THE PROBLEM » Rewrite only the items from the line containing "633x431 pixels. At" up to and including the line containing "click(x=533, y=15)", raising every coordinate in their answers by 20 and leaving out the pictures.

# START OF INPUT MATERIAL

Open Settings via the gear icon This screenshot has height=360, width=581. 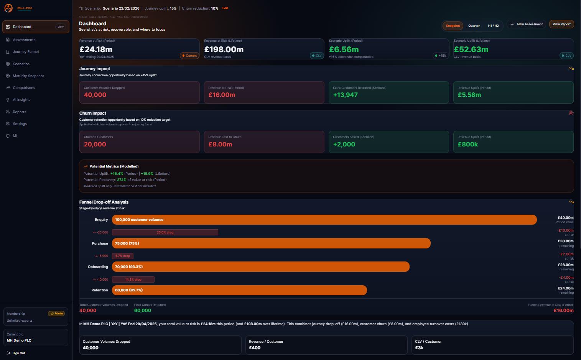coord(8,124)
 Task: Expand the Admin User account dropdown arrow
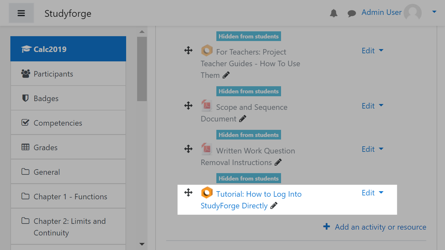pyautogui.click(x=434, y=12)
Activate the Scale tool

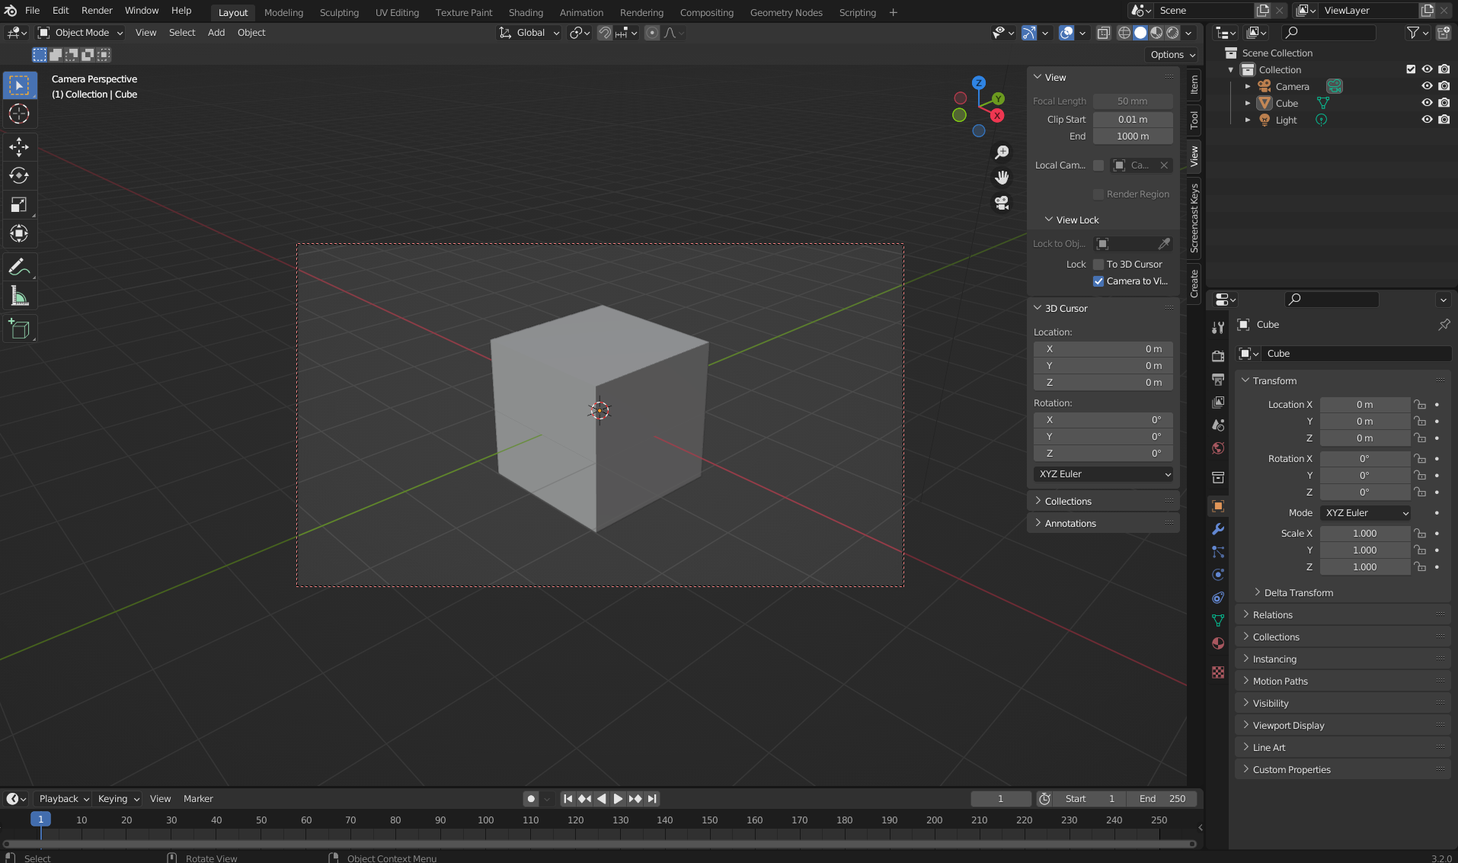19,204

# END OF INPUT MATERIAL
# START OF INPUT MATERIAL

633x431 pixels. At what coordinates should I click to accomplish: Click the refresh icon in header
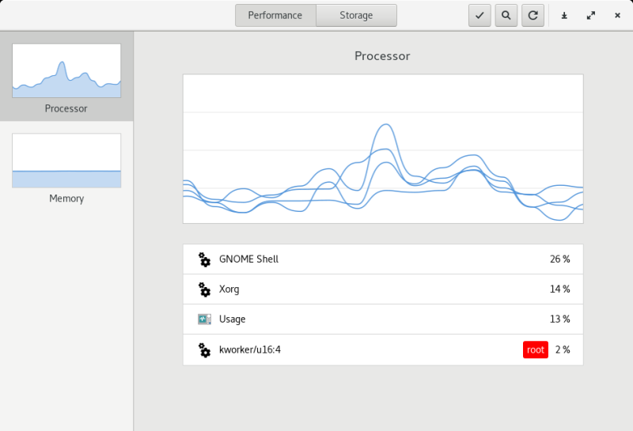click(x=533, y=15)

# END OF INPUT MATERIAL

RESPONSE FOR THIS EXERCISE »
633x431 pixels. At what coordinates should I click to accomplish: Click the refresh icon in header
click(x=553, y=35)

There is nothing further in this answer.